Magazine article Clinical Psychiatry News

Strategies Can Improve Treatment Adherence: If Alcohol Abusers Don't Improve, They May Need to Be Reeducated about Their Medications

Magazine article Clinical Psychiatry News

Strategies Can Improve Treatment Adherence: If Alcohol Abusers Don't Improve, They May Need to Be Reeducated about Their Medications

Article excerpt

SCOTTSDALE, ARIZ. -- Sometimes an alcohol abuser prescribed a medication such as disulfiram, acamprosate, or naltrexone has no improvement in their drinking behavior. Sometimes the reason is that the patient has not been adherent to the medication, but not willfully so. In those cases, there are strategies a physician can use to help, Dr. Roger D. Weiss said at the annual meeting of the American Academy of Addiction Psychiatry.

No one knows for sure what level of adherence is necessary for the drugs used to treat alcohol dependence, and it is probably different for each drug, but it is clear that adherence does dictate efficacy, said Dr.

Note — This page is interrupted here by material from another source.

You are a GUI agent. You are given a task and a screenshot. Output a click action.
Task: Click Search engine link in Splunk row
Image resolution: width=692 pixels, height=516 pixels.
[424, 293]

Weiss, clinical director of the alcohol and drug abuse treatment program at McLean Hospital in Belmont, Mass.

In a classic study of disulfiram, patients who were largely adherent to their medication had an 80% likelihood of becoming abstinent during the study, whereas those who were nonadherent had only a 20% chance. Most patients were nonadherent, Dr. Weiss said.

In a study of naltrexone treatment, the relapse rates were 10% for those adherent to naltrexone and 34% for those adherent to placebo. But in nonadherent patients, the relapse rates were roughly the same: 42% and 40%.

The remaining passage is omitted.